Conférencier : Ran Zwigenberg (Assistant Professor of Asian Studies, History and Jewish Studies, Pennsylvania State University)
Cette conférence présente un ouvrage en cours de parution.
Both home and abroad, Japan’s castles serve as prominent symbols of local, regional, and national identity. Castles occupy the center of most major Japanese cities and are universally recognizable as sites of heritage and as a link to the nation’s past. The current prominence of castles obscures their troubled modern history. After the restoration of 1868, castles, no longer of immediate military significance, became symbols of authority, on one hand, and of vaunted tradition on the other. Castles were major sites of exhibitions, where they were often contrasted with Japan’s achievements in acquiring modern technology, serving as potent illustrations of Wakon-yōsai (Japanese spirit and Western technology). As the specific role castles played changed over time, they became sites of fierce contention.

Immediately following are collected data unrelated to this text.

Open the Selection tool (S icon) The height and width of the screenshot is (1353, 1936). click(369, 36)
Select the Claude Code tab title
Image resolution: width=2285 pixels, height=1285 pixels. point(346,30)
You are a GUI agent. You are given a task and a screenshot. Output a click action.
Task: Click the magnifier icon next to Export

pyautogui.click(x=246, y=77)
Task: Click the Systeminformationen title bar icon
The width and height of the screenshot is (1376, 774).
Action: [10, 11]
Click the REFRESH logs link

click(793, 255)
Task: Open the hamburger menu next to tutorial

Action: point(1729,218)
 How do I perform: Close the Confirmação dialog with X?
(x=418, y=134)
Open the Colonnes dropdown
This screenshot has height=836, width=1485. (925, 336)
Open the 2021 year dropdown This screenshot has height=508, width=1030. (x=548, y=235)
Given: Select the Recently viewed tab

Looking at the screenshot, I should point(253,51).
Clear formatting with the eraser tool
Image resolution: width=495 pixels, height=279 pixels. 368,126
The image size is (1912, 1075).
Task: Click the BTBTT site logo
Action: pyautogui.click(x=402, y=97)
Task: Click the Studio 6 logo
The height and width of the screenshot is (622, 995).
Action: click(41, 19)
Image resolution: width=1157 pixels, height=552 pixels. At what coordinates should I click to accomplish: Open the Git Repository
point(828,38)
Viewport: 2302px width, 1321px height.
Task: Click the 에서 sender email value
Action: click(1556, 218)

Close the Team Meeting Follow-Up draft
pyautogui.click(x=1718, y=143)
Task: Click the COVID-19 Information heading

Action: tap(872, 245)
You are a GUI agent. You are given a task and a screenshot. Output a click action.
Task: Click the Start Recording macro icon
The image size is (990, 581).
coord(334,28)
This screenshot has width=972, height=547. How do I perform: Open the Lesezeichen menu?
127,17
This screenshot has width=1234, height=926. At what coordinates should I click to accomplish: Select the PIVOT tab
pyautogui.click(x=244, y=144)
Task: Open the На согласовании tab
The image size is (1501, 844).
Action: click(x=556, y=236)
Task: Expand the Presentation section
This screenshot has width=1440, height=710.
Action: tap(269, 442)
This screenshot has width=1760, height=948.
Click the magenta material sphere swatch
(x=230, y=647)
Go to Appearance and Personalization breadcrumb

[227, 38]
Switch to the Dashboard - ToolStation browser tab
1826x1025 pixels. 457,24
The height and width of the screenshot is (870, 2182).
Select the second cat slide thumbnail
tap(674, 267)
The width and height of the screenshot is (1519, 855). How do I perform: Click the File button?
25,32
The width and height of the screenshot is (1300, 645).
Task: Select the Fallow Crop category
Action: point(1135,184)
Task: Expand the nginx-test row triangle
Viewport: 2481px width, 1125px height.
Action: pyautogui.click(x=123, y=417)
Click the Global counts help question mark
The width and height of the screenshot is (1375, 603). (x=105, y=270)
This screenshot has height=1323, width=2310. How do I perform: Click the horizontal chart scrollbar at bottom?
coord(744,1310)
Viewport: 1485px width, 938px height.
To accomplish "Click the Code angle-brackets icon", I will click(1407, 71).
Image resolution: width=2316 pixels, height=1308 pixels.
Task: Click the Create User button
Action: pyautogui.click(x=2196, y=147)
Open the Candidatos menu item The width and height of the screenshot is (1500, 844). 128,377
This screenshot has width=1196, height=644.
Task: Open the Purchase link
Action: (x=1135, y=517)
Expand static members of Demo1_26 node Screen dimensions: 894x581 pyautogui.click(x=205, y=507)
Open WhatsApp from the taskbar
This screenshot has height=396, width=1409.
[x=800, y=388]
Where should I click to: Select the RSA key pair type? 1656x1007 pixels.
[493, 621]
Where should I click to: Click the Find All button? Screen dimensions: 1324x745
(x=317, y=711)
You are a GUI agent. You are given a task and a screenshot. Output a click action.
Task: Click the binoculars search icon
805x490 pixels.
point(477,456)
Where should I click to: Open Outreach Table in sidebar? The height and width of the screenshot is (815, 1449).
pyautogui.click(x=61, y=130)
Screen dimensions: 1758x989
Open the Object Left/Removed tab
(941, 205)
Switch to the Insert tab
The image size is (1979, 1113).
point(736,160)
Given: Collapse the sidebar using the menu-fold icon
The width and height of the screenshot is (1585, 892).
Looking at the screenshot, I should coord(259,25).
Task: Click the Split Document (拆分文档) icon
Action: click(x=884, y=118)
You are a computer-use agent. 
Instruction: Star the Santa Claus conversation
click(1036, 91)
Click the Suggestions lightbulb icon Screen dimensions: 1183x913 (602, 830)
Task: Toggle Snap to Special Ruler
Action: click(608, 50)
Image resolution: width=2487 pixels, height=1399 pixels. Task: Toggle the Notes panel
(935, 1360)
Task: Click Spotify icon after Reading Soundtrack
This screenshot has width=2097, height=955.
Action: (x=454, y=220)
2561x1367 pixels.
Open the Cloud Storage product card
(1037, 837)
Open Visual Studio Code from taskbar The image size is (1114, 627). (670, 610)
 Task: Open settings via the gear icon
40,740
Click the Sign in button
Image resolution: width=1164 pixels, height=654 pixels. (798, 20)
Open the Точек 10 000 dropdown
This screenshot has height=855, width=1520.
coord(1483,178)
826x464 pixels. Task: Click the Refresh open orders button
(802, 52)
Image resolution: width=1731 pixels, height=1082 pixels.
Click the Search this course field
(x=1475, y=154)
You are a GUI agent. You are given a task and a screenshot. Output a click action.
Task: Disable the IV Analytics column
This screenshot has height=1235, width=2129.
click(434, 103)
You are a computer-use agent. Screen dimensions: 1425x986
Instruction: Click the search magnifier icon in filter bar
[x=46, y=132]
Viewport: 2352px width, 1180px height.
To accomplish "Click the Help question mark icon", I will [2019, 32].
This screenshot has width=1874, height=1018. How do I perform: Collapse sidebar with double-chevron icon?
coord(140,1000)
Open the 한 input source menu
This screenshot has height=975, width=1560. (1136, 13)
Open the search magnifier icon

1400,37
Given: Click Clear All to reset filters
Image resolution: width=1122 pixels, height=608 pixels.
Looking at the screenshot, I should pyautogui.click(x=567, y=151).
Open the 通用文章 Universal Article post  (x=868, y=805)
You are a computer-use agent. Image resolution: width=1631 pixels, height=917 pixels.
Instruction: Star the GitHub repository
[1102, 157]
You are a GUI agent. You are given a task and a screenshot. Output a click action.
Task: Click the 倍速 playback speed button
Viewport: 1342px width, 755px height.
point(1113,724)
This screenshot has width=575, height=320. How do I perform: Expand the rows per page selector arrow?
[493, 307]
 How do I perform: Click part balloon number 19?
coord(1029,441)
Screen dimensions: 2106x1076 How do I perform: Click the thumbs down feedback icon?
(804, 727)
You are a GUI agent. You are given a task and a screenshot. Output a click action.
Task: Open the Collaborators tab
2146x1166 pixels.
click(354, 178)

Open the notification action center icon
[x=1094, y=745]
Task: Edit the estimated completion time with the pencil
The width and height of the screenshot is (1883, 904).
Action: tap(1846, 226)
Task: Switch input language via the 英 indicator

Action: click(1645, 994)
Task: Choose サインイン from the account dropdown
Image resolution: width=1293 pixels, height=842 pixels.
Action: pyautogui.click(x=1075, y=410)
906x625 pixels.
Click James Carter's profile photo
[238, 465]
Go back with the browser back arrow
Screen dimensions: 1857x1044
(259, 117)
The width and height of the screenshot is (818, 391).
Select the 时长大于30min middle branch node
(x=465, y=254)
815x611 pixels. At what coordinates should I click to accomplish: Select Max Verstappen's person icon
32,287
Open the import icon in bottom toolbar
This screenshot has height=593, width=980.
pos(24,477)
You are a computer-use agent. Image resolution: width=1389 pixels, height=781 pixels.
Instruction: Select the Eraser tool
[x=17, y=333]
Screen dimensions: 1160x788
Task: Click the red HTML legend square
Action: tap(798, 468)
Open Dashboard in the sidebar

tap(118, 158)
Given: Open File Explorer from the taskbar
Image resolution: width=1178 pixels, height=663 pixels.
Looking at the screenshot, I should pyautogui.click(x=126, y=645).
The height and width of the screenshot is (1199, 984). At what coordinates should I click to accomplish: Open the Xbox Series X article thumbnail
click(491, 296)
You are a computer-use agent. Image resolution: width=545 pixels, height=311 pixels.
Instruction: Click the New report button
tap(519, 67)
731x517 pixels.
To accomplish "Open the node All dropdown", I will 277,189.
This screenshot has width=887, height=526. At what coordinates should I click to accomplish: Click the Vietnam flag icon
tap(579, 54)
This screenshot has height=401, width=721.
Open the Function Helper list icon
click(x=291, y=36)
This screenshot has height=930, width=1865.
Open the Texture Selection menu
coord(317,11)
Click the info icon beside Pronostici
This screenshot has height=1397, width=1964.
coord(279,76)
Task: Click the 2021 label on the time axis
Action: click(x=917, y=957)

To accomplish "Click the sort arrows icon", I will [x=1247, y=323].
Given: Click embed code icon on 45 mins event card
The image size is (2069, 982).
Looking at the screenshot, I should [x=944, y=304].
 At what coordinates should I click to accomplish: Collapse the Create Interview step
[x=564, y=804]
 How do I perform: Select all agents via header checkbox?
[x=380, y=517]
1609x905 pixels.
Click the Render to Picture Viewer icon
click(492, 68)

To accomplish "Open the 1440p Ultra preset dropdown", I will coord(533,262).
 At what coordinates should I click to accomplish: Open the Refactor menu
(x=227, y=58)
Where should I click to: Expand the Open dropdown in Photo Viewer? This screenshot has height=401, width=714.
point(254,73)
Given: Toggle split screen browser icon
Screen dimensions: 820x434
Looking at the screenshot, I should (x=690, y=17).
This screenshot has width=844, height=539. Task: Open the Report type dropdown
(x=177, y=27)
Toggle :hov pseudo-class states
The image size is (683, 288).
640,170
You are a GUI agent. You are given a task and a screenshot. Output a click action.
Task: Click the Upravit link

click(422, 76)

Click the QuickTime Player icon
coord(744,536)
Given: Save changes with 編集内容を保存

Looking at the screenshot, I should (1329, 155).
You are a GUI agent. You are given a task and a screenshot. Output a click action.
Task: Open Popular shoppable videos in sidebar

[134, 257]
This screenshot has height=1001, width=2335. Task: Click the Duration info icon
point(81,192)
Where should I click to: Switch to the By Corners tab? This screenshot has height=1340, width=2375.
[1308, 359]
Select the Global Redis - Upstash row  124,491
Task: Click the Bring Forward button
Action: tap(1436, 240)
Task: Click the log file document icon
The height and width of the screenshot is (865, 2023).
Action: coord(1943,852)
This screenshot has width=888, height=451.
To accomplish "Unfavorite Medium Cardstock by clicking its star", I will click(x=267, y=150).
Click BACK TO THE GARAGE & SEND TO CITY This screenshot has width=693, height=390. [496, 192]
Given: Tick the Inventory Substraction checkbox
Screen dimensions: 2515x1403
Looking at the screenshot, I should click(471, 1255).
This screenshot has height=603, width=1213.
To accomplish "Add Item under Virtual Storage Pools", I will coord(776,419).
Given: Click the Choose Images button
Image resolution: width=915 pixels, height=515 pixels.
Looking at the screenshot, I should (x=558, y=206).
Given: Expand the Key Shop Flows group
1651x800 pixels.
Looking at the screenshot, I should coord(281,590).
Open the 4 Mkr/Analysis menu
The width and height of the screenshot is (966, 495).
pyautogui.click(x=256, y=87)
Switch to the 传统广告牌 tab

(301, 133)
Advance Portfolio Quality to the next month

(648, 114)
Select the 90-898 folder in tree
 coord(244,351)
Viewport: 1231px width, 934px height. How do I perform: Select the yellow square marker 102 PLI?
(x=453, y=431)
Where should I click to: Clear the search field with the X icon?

Particularly, castles were a major factor in the militarization of Japanese society before the Second World War and, after 1945, were important tools for demilitarizing Japan both physically and symbolically to turn it into a “nation of peace and culture.” This talk examines Japan’s castles from the late nineteenth century to the present to reconsider narratives of continuity and change in modern Japan; examining the changing role of castles in Japan’s troubled politics of history.
Ran Zwigenberg est l’auteur de Hiroshima: The Origins of Global Memory Culture, Cambridge University Press, 2014.